## BEGIN Document section
I am currently coding some cryptographic algorithms in C++11 that require a lot of function compositions. There are 2 types of composition I have to deal with :

1. Compose a function on itself a variable number of times. Mathematically, for a certain function F, F^n(x) = (F^{n-1} o F)(x) = F^{n-1}(F(x)).

2. Compose different functions together. For example, for some functions f,g,h,i,j and k of the same type, I'll have f(g(h(i(j(k(x)))))).

In my case, I'm using the following definition of F :

const std::vector<uint8_t> F(const std::vector<uint8_t> &x);

I would like to compose this function on itself n times. I have implemented the composition in a simple recursive way which is working fine :

const std::vector<uint8_t> compose(const uint8_t n, const std::vector<uint8_t> &x)
{
    if(n > 1)
       return compose(n-1, F(x));

    return F(x);
}

For this case, is there a more efficient way an proper way to implement this composition using c++11 but without using BOOST ? It would be great to use this form if it is possible of course :

answer = compose<4>(F)(x); // Same as 'answer = F^4(x) = F(F(F(F(x))))'

For the second case, I would like to implement the composition of a variable number of functions. For a given set of functions F0, F1, ..., Fn having the same definition as F, is there an efficient and proper way to compose them where n is variable ? I think variadic template would be useful here, but I don't know how to use them in that case.
## END Document section
Exercises:
**a)** Answer these questions from the post on function composition:
(i) Which version of C++ is the author using?
(ii) Which library does the author want to avoid?
(iii) What does the author think would be useful for composing a variable number of functions?
**b)** Retype part of the post on function composition. Begin at the words "const std::vector<uint8_t> F(const" and stop after the words "n, const std::vector<uint8_t> &x)".
The items after the post play no part in this work.
## BEGIN Extracted data
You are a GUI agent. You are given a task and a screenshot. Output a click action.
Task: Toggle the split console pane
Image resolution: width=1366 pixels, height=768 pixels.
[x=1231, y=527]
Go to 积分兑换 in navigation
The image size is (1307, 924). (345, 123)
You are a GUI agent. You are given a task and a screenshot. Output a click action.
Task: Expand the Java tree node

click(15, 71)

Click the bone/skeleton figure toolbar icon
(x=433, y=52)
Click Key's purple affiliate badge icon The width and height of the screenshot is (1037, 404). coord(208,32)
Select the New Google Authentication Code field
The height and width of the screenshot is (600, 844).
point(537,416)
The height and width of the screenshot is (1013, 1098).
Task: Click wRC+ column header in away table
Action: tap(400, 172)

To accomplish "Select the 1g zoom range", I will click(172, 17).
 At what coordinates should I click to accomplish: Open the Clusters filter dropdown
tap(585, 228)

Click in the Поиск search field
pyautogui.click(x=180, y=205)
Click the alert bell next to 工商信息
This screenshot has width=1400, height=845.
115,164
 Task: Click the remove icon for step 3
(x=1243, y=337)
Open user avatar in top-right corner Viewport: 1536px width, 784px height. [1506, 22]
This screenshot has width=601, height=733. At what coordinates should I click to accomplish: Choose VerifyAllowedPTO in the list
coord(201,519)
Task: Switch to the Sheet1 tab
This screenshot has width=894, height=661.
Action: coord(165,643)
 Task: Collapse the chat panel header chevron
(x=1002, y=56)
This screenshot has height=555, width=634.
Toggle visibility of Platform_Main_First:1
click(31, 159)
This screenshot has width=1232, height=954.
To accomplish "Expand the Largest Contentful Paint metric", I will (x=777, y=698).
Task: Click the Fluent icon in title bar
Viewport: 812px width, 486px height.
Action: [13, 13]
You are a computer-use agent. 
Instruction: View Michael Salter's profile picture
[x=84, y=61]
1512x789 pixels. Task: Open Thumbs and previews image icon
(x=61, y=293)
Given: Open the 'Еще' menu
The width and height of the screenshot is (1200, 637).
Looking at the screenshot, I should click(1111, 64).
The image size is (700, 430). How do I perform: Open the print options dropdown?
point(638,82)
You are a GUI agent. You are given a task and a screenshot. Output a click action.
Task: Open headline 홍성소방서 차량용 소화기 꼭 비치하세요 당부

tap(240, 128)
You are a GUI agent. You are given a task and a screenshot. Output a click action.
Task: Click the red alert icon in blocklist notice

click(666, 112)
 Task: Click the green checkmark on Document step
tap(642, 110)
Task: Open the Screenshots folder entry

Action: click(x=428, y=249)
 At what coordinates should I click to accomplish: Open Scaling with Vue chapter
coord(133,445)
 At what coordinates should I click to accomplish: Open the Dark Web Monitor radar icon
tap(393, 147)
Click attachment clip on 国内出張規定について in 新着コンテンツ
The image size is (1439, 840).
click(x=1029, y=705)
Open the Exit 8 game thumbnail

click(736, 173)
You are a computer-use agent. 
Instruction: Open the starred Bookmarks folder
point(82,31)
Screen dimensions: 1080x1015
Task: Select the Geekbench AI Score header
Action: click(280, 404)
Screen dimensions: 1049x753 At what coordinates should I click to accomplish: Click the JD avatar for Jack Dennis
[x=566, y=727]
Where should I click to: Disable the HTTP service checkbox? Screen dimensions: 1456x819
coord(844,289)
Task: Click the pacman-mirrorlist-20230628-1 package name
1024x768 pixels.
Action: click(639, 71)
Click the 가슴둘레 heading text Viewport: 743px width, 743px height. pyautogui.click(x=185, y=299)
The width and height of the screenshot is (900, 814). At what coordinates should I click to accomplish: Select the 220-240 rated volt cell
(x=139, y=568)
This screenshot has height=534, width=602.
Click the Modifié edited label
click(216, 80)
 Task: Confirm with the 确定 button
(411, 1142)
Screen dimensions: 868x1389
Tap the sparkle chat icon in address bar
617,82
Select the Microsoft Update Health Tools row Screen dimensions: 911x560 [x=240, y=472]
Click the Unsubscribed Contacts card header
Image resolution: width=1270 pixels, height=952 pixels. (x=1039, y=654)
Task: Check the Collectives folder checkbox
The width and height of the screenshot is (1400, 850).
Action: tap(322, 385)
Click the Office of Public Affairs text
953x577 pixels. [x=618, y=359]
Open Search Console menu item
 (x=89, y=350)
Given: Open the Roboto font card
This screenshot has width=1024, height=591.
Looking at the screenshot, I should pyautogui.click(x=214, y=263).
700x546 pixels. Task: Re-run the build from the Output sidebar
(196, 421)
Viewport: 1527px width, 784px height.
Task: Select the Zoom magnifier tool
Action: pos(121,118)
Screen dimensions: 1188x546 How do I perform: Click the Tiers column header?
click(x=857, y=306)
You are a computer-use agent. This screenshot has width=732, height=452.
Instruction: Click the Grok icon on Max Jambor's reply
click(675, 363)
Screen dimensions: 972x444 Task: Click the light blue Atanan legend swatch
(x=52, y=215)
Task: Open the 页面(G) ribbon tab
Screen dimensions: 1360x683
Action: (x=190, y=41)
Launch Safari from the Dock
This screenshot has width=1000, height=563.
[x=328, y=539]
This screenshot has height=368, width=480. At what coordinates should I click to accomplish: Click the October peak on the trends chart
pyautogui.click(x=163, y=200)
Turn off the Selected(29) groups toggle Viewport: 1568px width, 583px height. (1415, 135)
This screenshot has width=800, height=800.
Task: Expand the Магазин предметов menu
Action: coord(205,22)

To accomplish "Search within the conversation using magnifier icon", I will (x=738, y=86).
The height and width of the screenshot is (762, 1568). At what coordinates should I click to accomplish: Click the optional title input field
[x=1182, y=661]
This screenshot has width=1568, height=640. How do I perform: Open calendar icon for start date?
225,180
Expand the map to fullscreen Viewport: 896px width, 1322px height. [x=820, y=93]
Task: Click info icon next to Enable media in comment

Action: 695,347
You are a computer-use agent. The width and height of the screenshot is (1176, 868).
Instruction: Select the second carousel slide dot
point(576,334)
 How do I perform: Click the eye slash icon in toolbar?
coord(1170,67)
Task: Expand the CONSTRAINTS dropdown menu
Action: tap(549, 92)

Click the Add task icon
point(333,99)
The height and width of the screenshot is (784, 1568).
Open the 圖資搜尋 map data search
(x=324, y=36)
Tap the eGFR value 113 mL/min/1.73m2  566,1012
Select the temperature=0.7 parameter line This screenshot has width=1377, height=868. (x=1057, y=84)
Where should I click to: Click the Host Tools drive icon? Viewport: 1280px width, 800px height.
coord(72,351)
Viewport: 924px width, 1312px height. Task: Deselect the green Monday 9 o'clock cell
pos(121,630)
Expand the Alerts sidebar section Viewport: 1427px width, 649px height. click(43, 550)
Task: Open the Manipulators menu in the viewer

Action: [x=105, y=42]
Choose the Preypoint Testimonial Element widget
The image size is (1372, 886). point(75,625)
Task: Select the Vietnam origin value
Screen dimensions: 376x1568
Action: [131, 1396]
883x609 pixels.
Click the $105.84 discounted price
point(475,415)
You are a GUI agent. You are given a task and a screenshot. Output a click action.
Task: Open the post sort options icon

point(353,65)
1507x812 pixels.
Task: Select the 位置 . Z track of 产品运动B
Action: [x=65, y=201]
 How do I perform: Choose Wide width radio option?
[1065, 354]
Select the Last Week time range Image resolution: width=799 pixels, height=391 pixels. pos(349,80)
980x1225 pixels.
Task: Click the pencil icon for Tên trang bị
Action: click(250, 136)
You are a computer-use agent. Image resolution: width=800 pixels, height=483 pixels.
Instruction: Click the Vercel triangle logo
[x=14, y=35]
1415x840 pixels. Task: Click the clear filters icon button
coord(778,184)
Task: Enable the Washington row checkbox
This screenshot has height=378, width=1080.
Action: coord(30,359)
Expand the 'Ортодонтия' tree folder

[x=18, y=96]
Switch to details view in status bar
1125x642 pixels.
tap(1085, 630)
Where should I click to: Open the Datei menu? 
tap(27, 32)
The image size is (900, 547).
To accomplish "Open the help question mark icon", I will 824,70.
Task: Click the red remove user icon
## END Extracted data
Expected outputs:
**a)**
(i) C++11
(ii) BOOST
(iii) Variadic templates

**b)**
const std::vector<uint8_t> F(const std::vector<uint8_t> &x);

I would like to compose this function on itself n times. I have implemented the composition in a simple recursive way which is working fine :

const std::vector<uint8_t> compose(const uint8_t n, const std::vector<uint8_t> &x)